Se prononçant sur ce que sera 2020 lors de son discours sur l’état de la nation le 13 décembre 2019, le Président de la République déclarait : « l’année qui s’ouvre sera le témoin de la reprise de la collaboration avec nos partenaires traditionnels, l’arrivée massive des investissements étrangers, résultats de nos récents déplacements [1]». Et le Président de renchérir comme pour montrer sa foi en cette promesse : « le peuple d’abord est la boussole de notre action et la mesure de notre détermination … c’est à l’aune de sa satisfaction (c’est-à-dire du peuple) que notre action aura du sens ».
2020 devrait donc s’inscrire comme une année du social où les actions publiques devraient être orientées vers « l’octroi de satisfaction » au bénéfice de la population collective.
Et si les nombreuses promesses du Président de la République depuis son accession à la magistrature auraient elles-mêmes suffi à susciter des nombreuses attentes populaires, le contexte particulier de sa mandature exacerbe davantage l’attente et l’attention des citoyens quant à son bilan.
En effet, porté par un parti qui s’était longuement confiné dans l’opposition et qui, en conséquence, avait radicalisé son langage politique pour « surenchérir les espérances à faire naître » et souligner les mécontentements susceptibles « d’affaiblir » les différents gouvernements qu’il a combattu, et succédant à un régime de Joseph Kabila à l’usure et plus à même de se remettre à question, le Président Felix Antoine TSHISEKEDI se sait obliger de réduire « l’écart entre les perspectives négatives de la situation et les espérances d’amélioration considérées comme légitime ».
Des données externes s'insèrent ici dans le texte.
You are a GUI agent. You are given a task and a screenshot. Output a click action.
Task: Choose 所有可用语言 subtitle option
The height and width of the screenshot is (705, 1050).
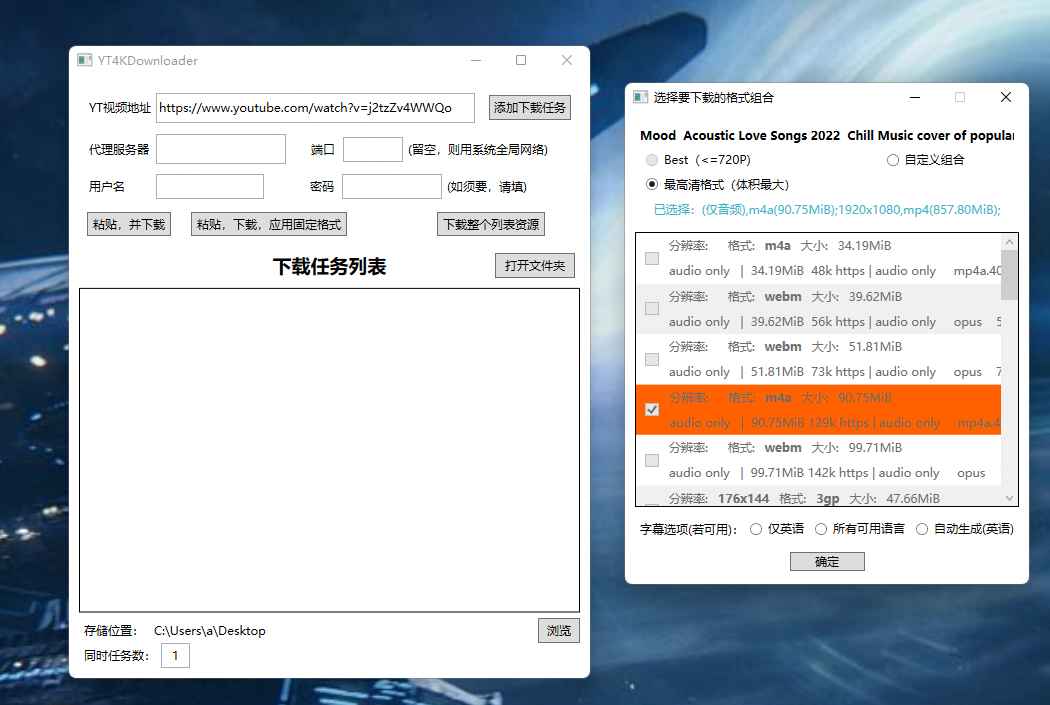coord(818,529)
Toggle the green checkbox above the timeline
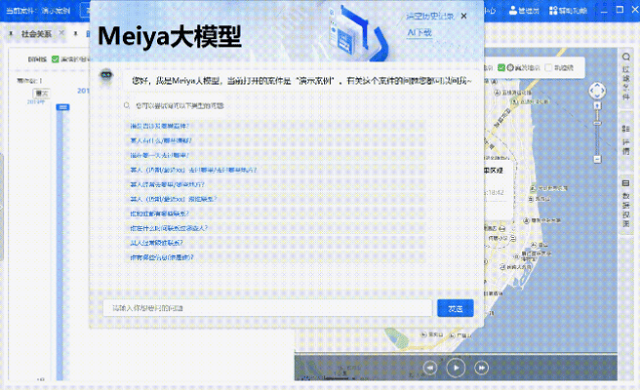640x390 pixels. coord(56,59)
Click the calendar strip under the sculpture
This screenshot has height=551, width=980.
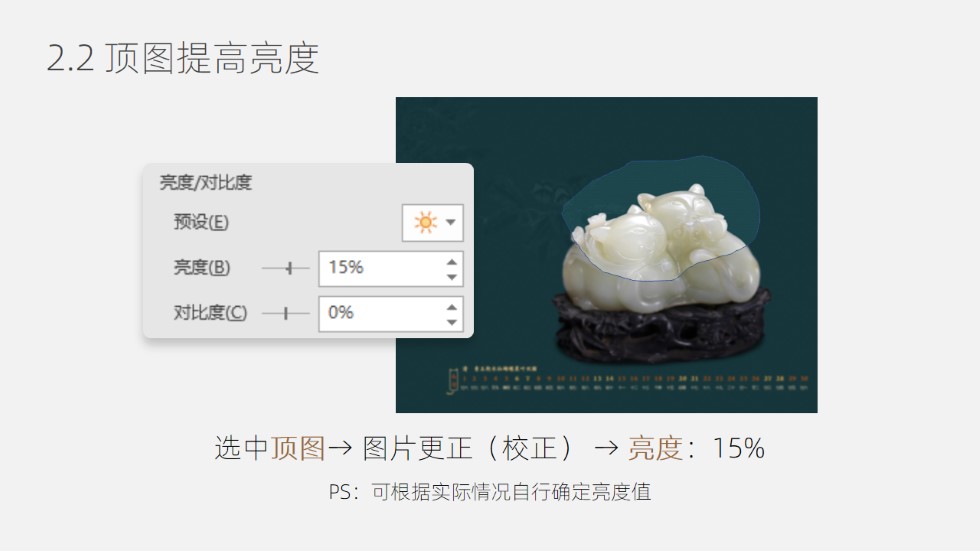[628, 379]
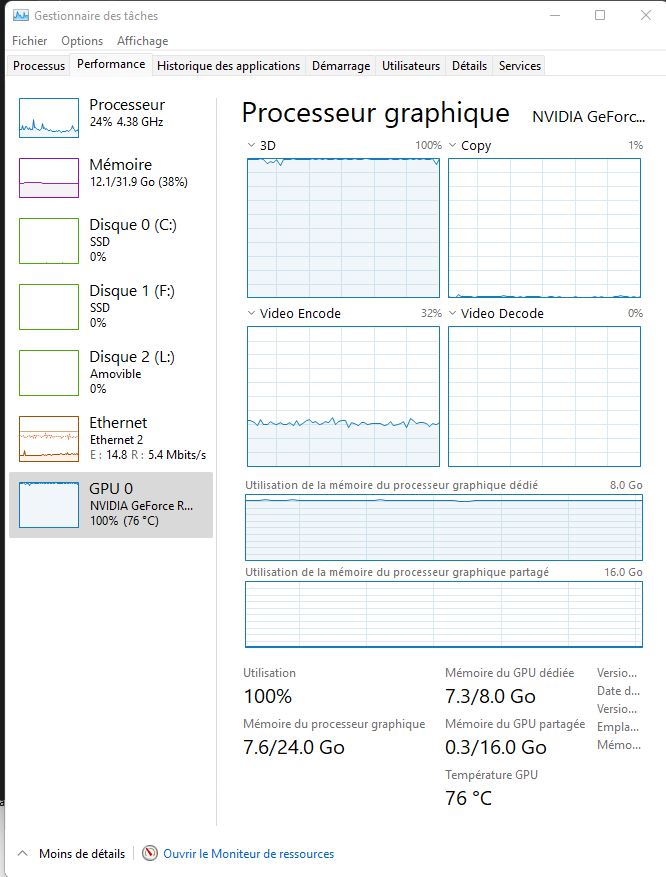Select the Processeur mini graph thumbnail
Screen dimensions: 666x877
point(48,118)
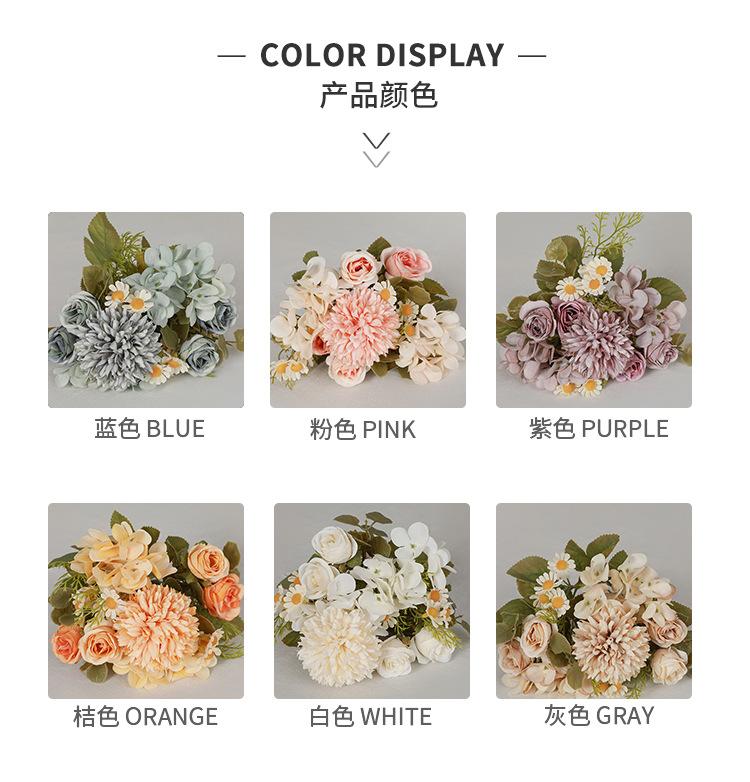This screenshot has height=782, width=750.
Task: Click the dash left of COLOR DISPLAY
Action: [x=231, y=56]
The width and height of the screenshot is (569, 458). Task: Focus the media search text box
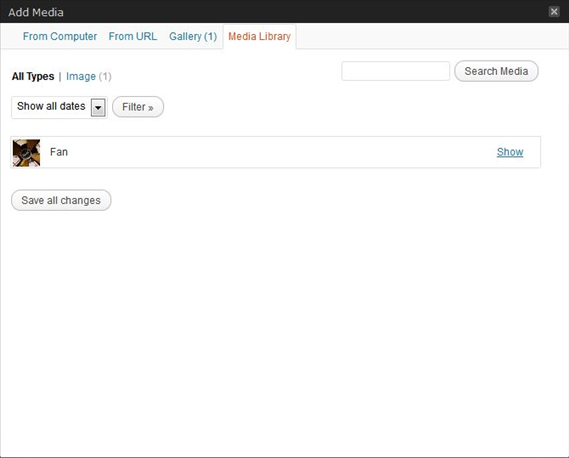click(x=396, y=71)
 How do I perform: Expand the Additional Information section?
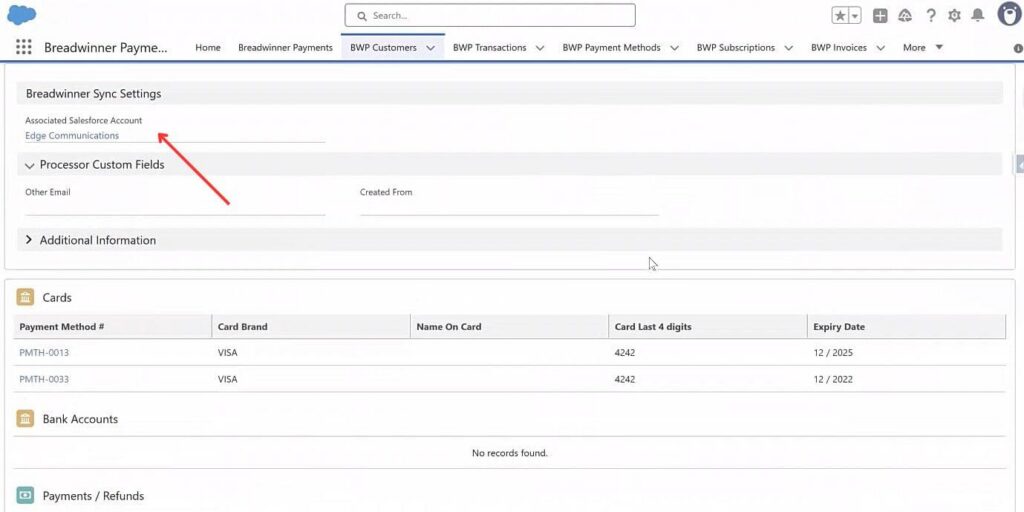click(x=30, y=240)
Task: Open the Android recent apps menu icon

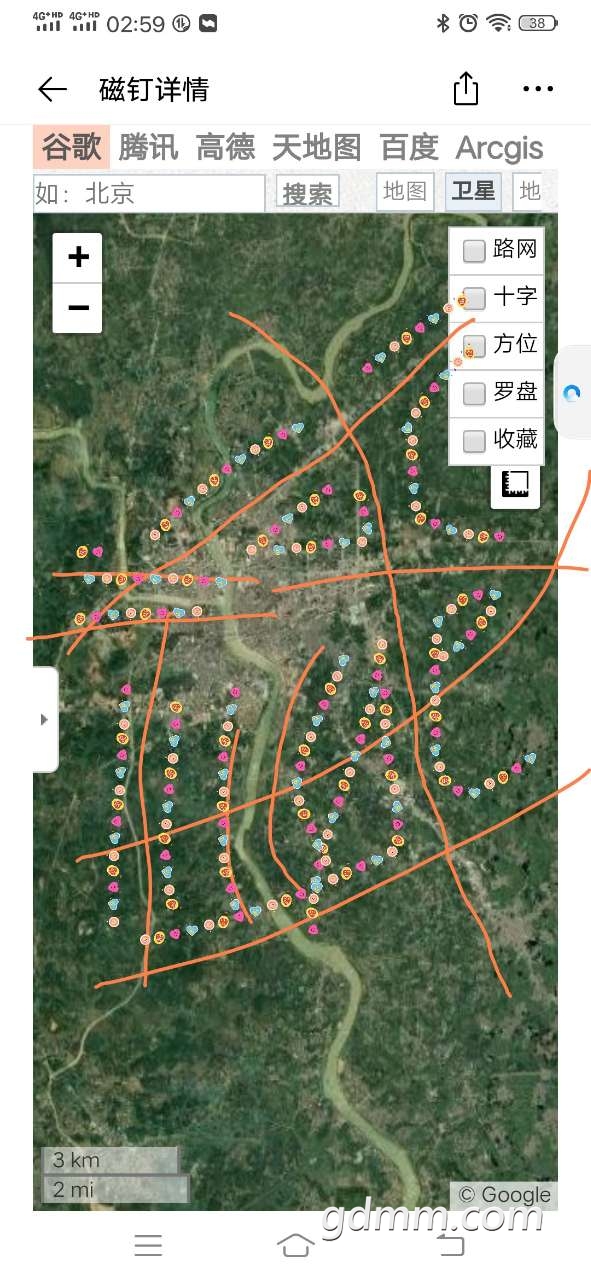Action: tap(148, 1245)
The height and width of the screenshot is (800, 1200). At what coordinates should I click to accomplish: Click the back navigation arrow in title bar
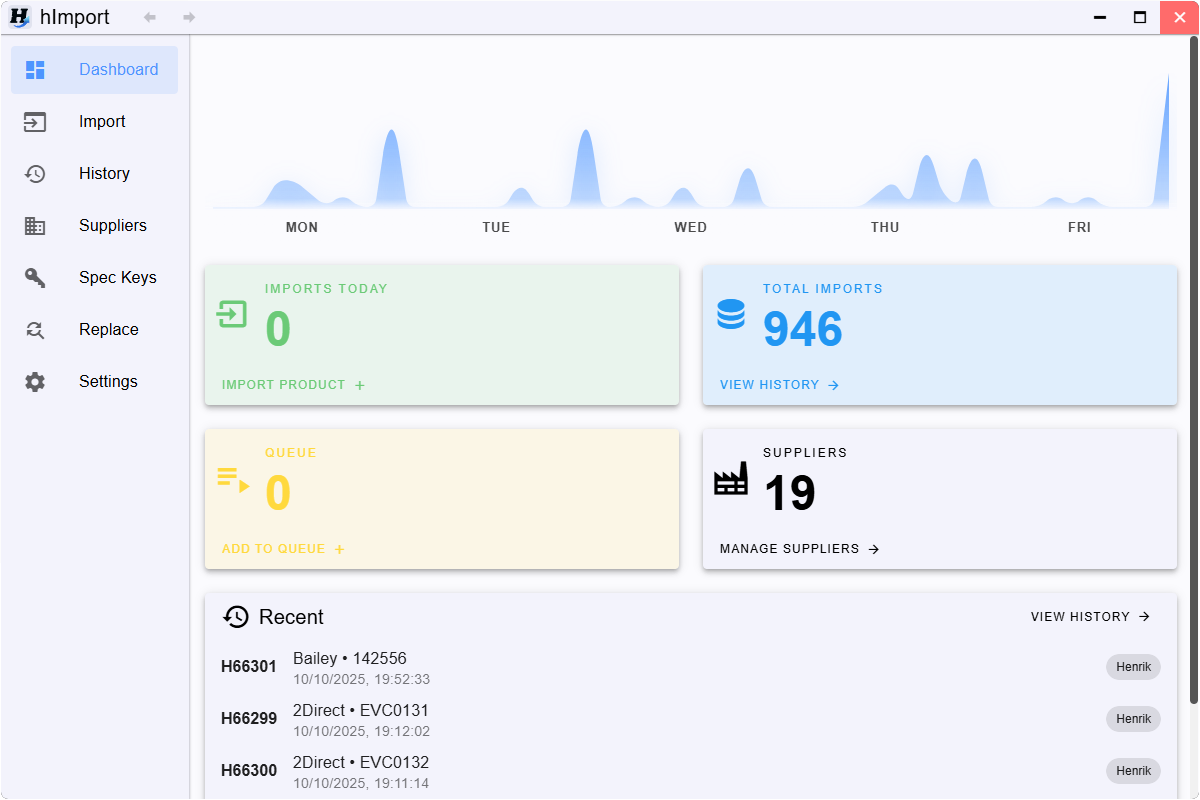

Pourtant, la politique est un champ dynamique et comme le dit si bien Edgar Morin, « le propre de l’avenir ce qu’il est inconnu et comporte sa part d’inattendu, de création et de destruction. »
A toutes ces situations déjà complexes est venu se greffer l’inattendu, le Covid-19.
Pandémie et crise sanitaire mondiale que moult analystes n’ont pu prévenir, le coronavirus est venu rabattre toutes les cartes. Non content de freiner le commerce et la croissance économique mondiale, les perspectives de croissance mondiale 2020 se situent aujourd’hui à 1.5[2] pour cent contre 3 auparavant, les mesures de restrictions à la circulation des personnes, de biens et des denrées, de confinement auront pour conséquences des pertes des recettes, un PIB plus faible et un accroissement du déficit public lié à l’augmentation des charges publiques liée à la riposte au Covid-19 .
S’il faut ajouter à ce tableau sombre la réduction prévisible des IDE (investissement direct étranger) et d’aides bilatéraux, les perspectives d’une arrivée massive des investissements semblent de plus en plus hypothétiques.
« Gouverner c’est décevoir »
L’une des règles de sagesse en politique dit – on c’est que « les présidents sont élus pour faire tout le contraire de ce qu’ils ont promis ». Il y a lieu de se demander si le coronavirus ne constituerait, bien malgré lui, un tournant et une opportunité pour le Président de la République. Car si le paradigme de départ de son mandat se fondait sur une mobilisation de l’IDE et de l’aide publique extérieure ou encore de l’aide multilatérale, la crise économique qui prendrait le relai de la crise sanitaire devrait conduire à un retournement stratégique plus que réaliste.
L’autre règle de sagesse que nous enseigne une seconde maxime ce que « les Présidents font l’histoire mais ils ne savent pas l’histoire qu’ils font ». Le Coronavirus peut être perçu comme un temps d’arrêt sinon un moment charnière de réévaluation de l’action présidentielle et de réorientation ; Les poids des contraintes exogènes, comme les bourrasques des tempêtes en mer, ont le mérite de faire changer le cap des objectifs des navires, voire des ports d’attaches.
Quoiqu’il en soit, c’est maintenant que le Président de la République devrait développer une intelligence des situations, opérer des choix décisifs, à quelques deux années d’actions qui lui restent, la dernière année d’un mandat étant celle où les critiques deviennent les plus hostiles et l’action politique plus impuissante.
Par : Christian Ndombo Moleka (Politologue prospectiviste et Coordonnateur de la DYPOL, la Dynamique des politologues de la RD Congo.)
[1] Allocution du président de la république sur l’Etat de la Nation devant le parlement réuni en congrès du vendredi 13 décembre 2019. Tiré sur www.matininfos.net le 08 Avril 2020.
[2] Perspectives économiques de l’OCDE, rapport intermédiaire de Mars 2020.